Konrad Zuse (1910-1995)
Some years prior to the Colossus in the U.K. and the ENIAC in the U.S., the Z3, constructed by Konrad Zuse in 1941, was crunching numbers in Germany.
Konrad Zuse was the architect of the first operating, fully electronic, program-controlled, general-purpose computer. He made the computer in Germany in 1941, only the machine was for the most part obscure until the 1960s.
Zuse was born in Berlin and learned engineering at the Berlin Technical School. Concerned with accelerating mathematical calculations, Zuse fashioned a device much like that produced by the nineteenth century English computer pioneer, Charles Babbage, whose work was unknown to him. After graduating in 1935, he began working for an aircraft company, passing his weekends building a computer (the Z1) in his parents' living-room. From the start, Zuse's design used binary numbers and he wrote his programs in logical form, employing "and", "or", and "not". Instructions were perforated on movie film. For memory, the Z1 employed slotted metal plates with pin positions in the slots constituting a one or zero.
Zuse's employer, the Henschel Aircraft Company in Berlin, Germany, furnished the resources for his Z3 model, which he finished in December 1941. It utilized 1,800 relays for memory, 600 for computing, and 200 for input-output. Established upon a binary floating-point number and switching system, it had all the properties of today's computers, such as a control block, a memory, and a calculator. Only it didn't have the capability to store the program in the memory collectively with the data as the memory was too small. It possessed a 64-word memory of 22 bits each and was capable of handling four additions per second and doing a multiplication in nearly five seconds. And it was quite big: five meters long, two meters high, and 80 centimeters wide.

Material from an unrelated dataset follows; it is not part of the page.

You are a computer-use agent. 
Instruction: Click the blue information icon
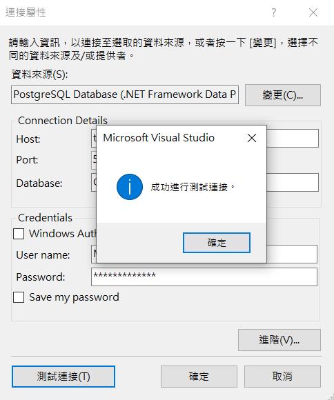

Zuse was not able to convince the Nazi government to fund his work for a computer established on electronic valves. The Germans believed they were near to winning the War and found no need to endorse further research. The Z3 was destroyed in a 1945 air attack during World War II.
Zuse also invented a computer language, Plankalkul, that could be employed for both numerical and non-numerical problems, including programming chess games. In 1966 he became a professor at the University of Gottingen, Germany. Among his many honors is a medal from the American Federation of Information Processing Societies.
In addition to his technical work, Zuse established the first computer startup company in 1946. This company produced the Z4, which became the first commercial computer, leased to ETH Zürich in 1950. Due to the considerations of World War II, however, Zuse's work initially went largely overlooked in the UK and the US; perhaps his first authenticated influence on a US company was IBM's 1946 option on his patents. In the late 1960s, Zuse suggested the concept of a "Calculating Space" (a computation-based universe).
There is a full-scale reproduction of the Z3, as well as the Z4, in the Deutsches Museum in Munich.